| MATERIAL SUPPLIED |
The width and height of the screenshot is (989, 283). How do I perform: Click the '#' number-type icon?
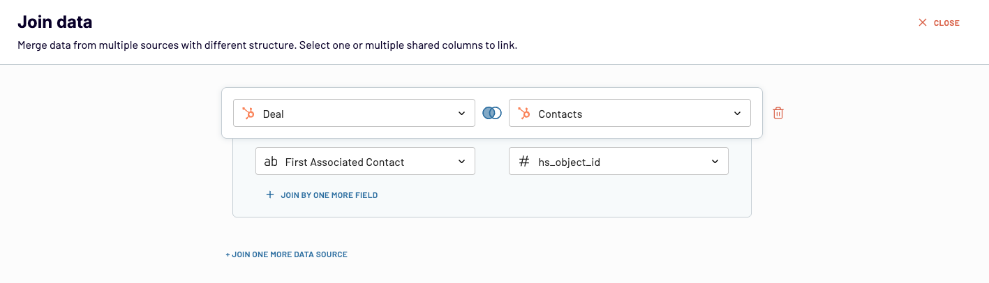click(524, 162)
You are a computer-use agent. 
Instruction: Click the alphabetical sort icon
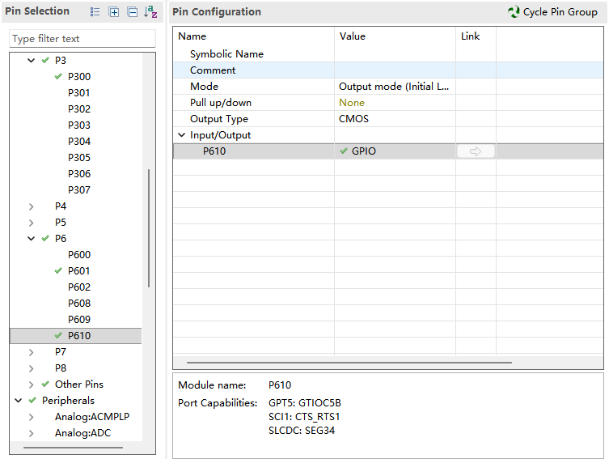point(150,12)
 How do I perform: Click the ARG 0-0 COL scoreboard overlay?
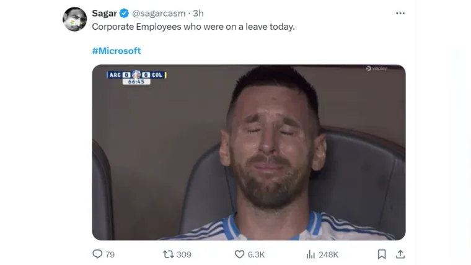pos(136,77)
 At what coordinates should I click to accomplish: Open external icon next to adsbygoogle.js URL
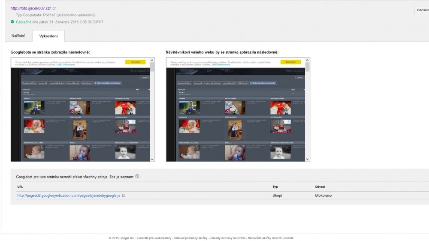pos(124,196)
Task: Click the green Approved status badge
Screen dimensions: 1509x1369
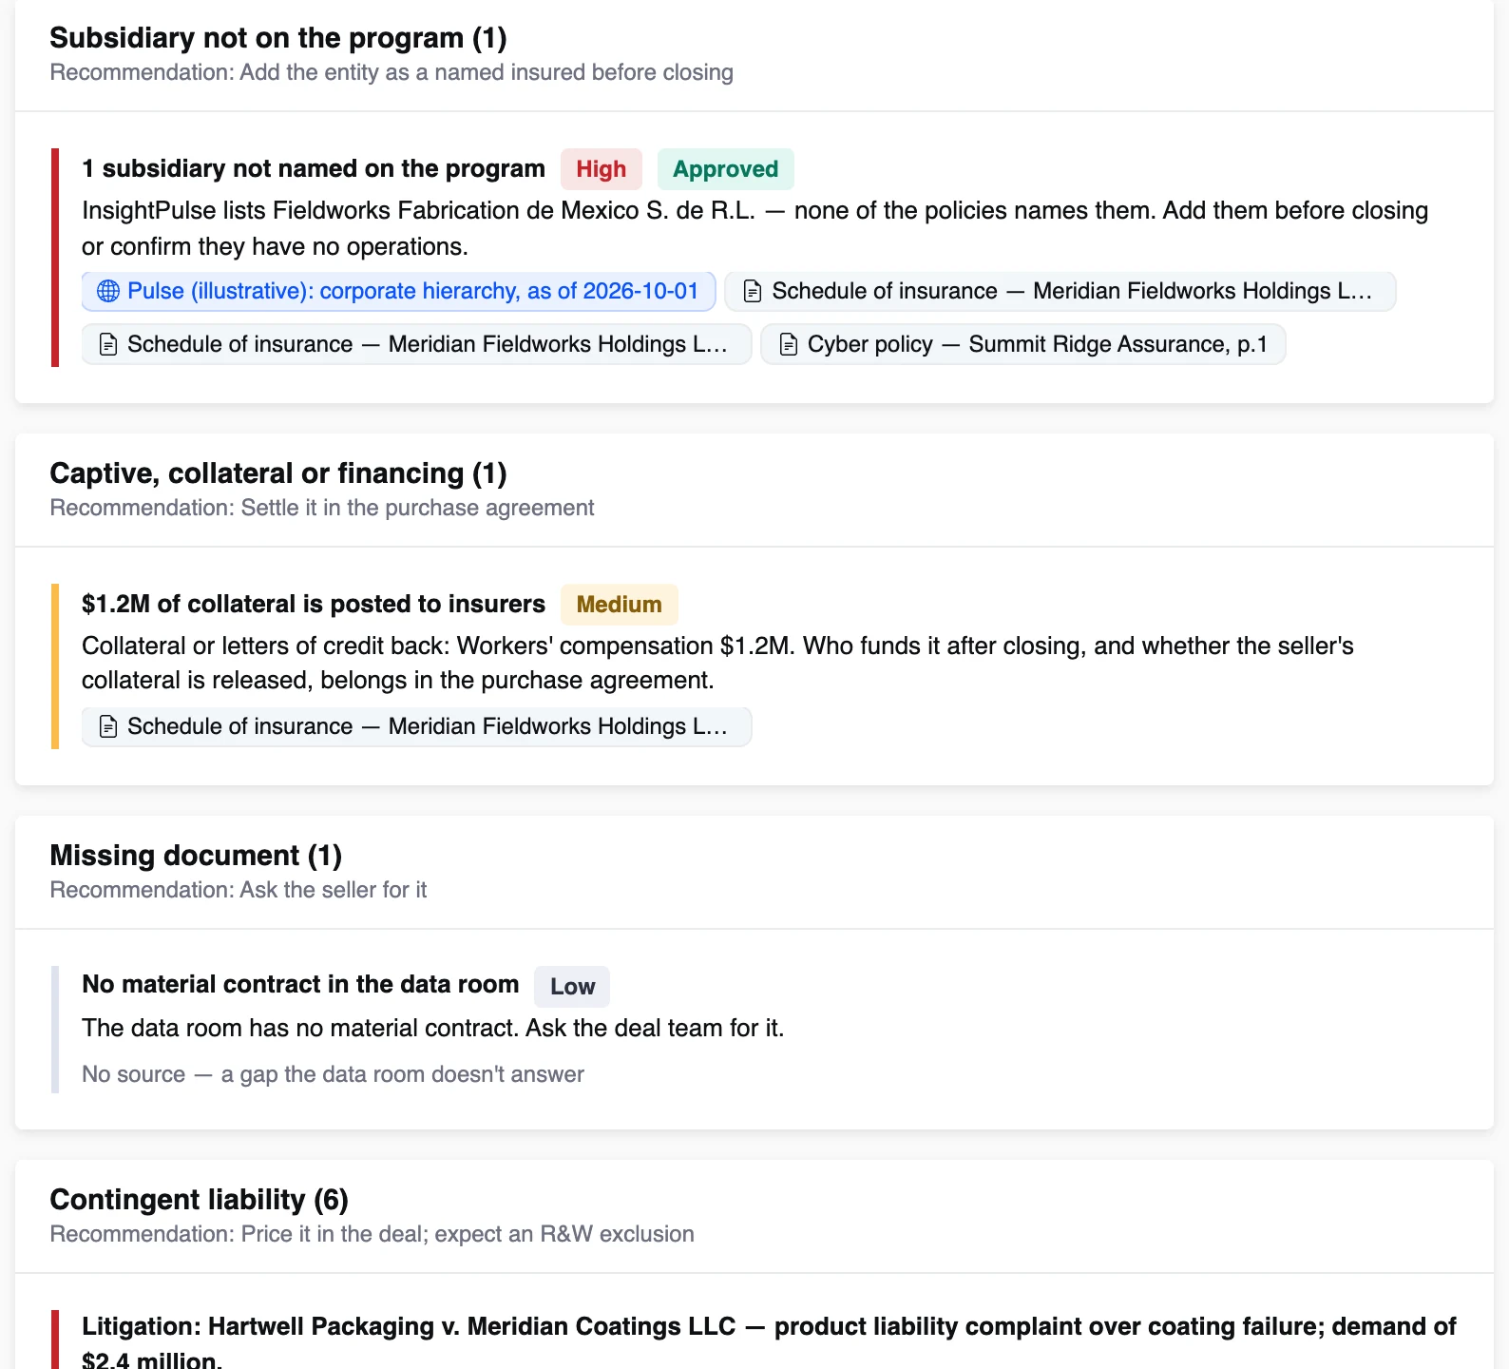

| TASK BRIEF |
Send back the listing exactly as it stands. Do not include the pictures.

| ANSWER TO THE PROBLEM |
The width and height of the screenshot is (989, 283). How do I perform: Click the '#' number-type icon?
click(524, 162)
You are a computer-use agent. 
Instruction: Click the alphabetical sort icon
point(150,12)
 How do I perform: Click the ARG 0-0 COL scoreboard overlay?
pos(136,77)
 At what coordinates should I click to accomplish: Open external icon next to adsbygoogle.js URL
pos(124,196)
Task: Click the green Approved status badge
Screen dimensions: 1509x1369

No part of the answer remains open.